Ohio still in the dark on clean energy

Ned Ford is an energy consultant from Waynesville, and an occasional contributor.

When states line up to fight the climate plan, it is Republicans trying to create a fiction, while President Obama looks less responsible than he is. Ohio is one of these states. Every Kasich administration agency has betrayed the public trust by misrepresenting the impact of the Clean Power Plan on Ohio.

I know, because I have spent decades bringing money-saving energy efficiency to Ohio. In 2008 a bipartisan vote gave Gov. Ted Strickland a bill to sign which corrected a decade-old failed attempt to deregulate Ohio’s electricity industry. Three of 120 pages created electric efficiency and renewables standards.

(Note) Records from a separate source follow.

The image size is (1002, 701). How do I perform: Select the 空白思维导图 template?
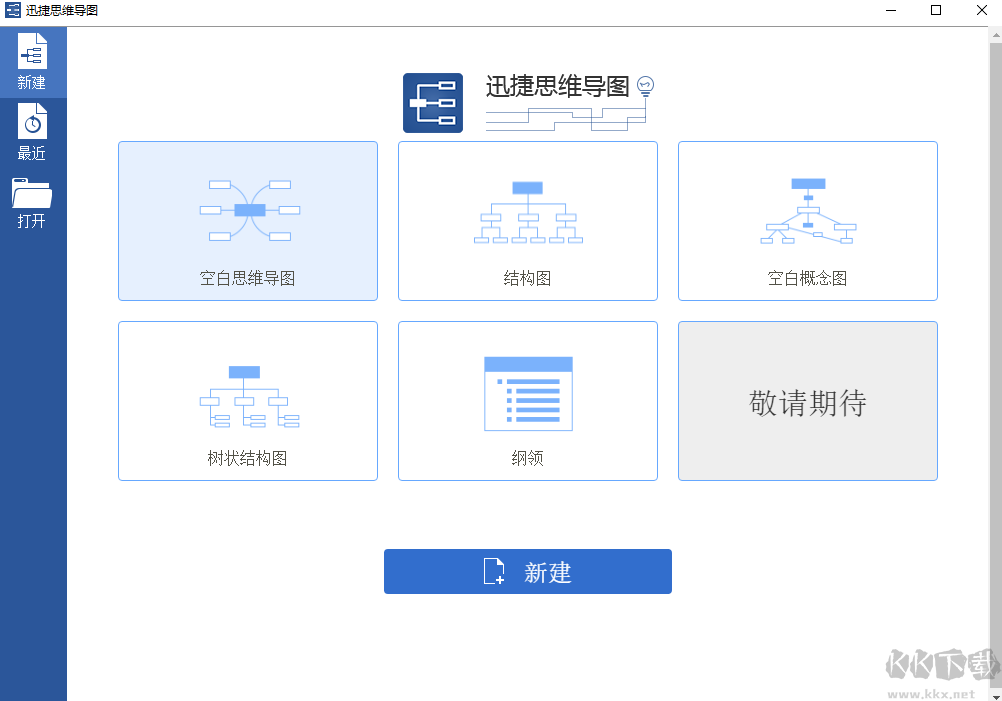click(247, 220)
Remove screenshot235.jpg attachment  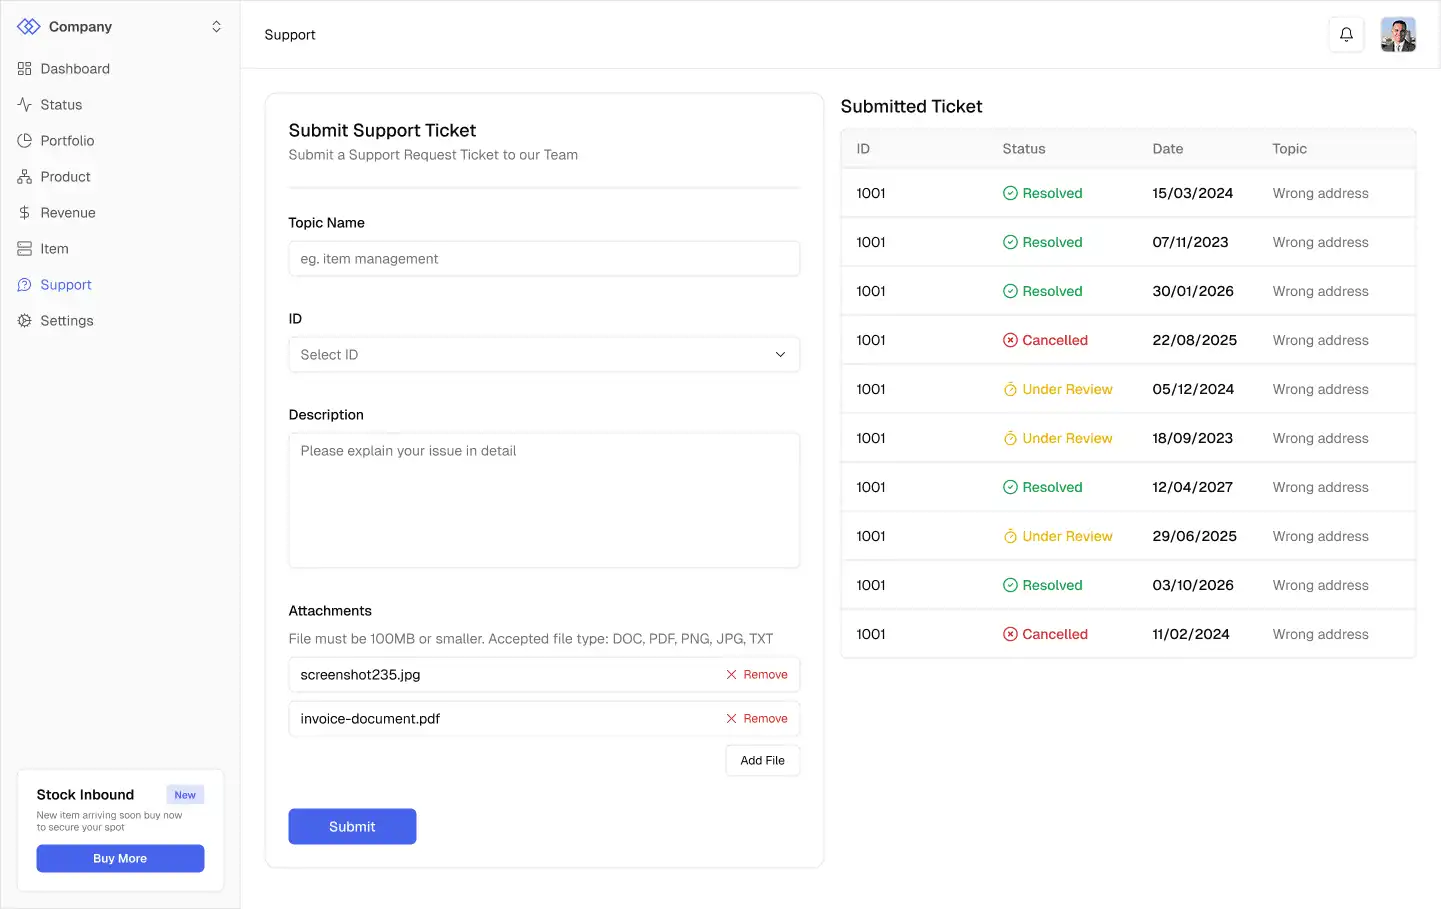tap(757, 675)
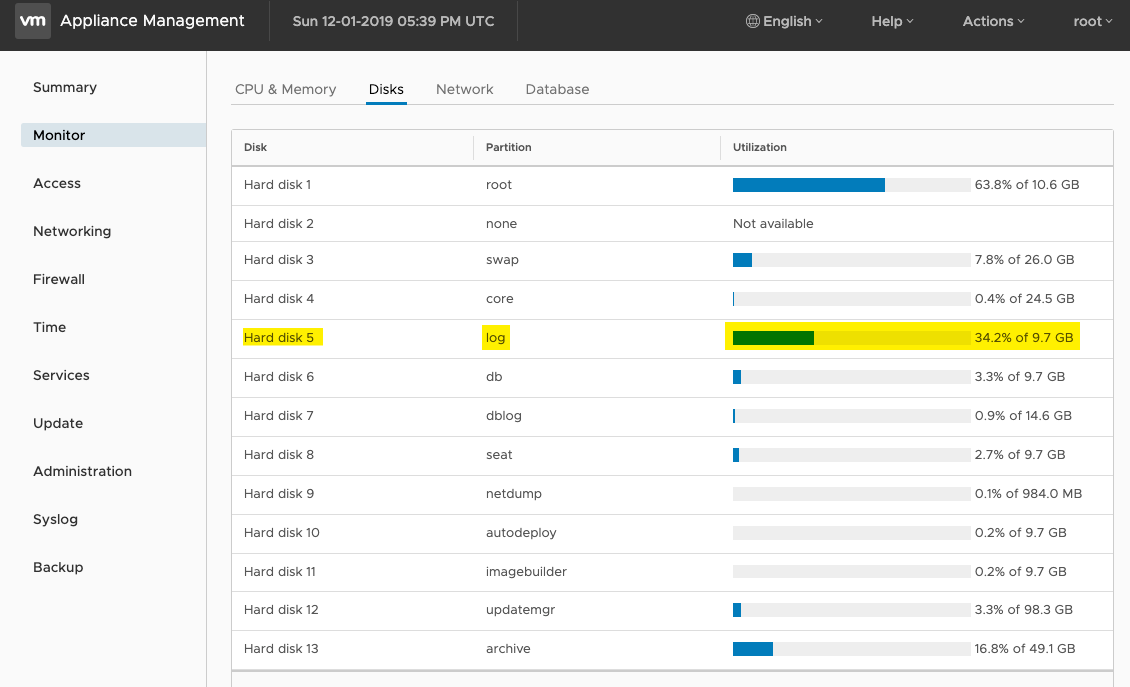The image size is (1130, 687).
Task: Click the Hard disk 5 log utilization bar
Action: click(851, 337)
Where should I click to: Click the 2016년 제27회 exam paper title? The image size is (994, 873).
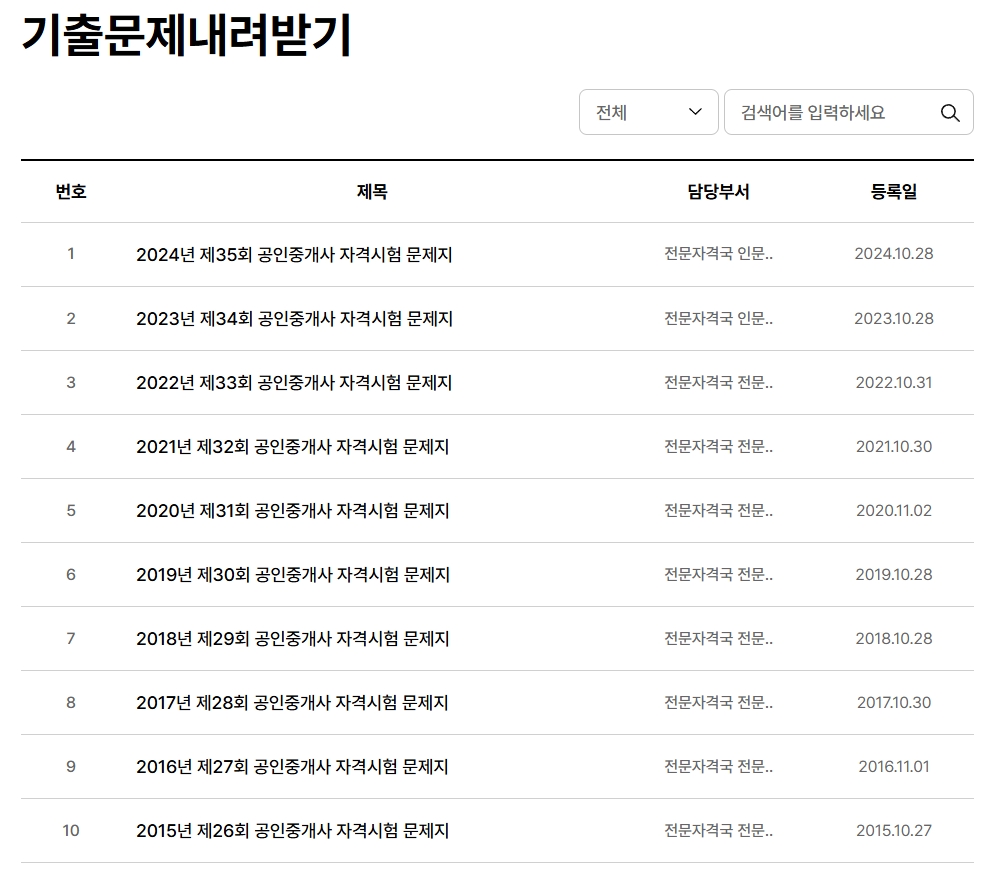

At the end of 2015, these standards have created more than 100,000 new Ohio jobs, and have already saved $2.7 billion in electricity bills. Another $6 billion in savings will result from the high-efficiency lighting, motors and many other products already installed Ohio’s homes and businesses after the end of 2015.

The renewable portion of the standard has created about 16,000 of these jobs, and over $2 billion worth of wind generators were installed. Most people are more excited by solar, and the solar contribution is not negligible, but today new utility-scale solar equipment is economically competitive with fossil fuels, while rooftop solar still needs subsidy.

During the last seven years, the cost of renewable energy has dropped through the floor. The Federal restoration of the wind tax credit is an incentive to build turbines, which last more than twice as long as the tax credit does. In states to the east of Ohio, the tax credit makes wind economical. In Ohio it makes wind deliverable for about a third of the current wholesale price of electricity.

Ohio Republicans have voted on three laws since 2008 which weaken and derail Ohio’s clean energy revolution. Many things could be said, but the most important one is that if we restore the original standards as they stood before the first weakening law in 2013 Ohio will overcomply with the Clean Power Plan and spend $18 billion less on electricity than it would by doing nothing.

The natural gas frenzy appears to be driving Ohio Republicans. A wind turbine must have a quarter mile separation from a vacant property owned by a crabby neighbor, but a fracking well can be drilled within a few feet of a school playground under Ohio law.

The public needs to understand these issues better. Ohio Republicans are hoping you won’t.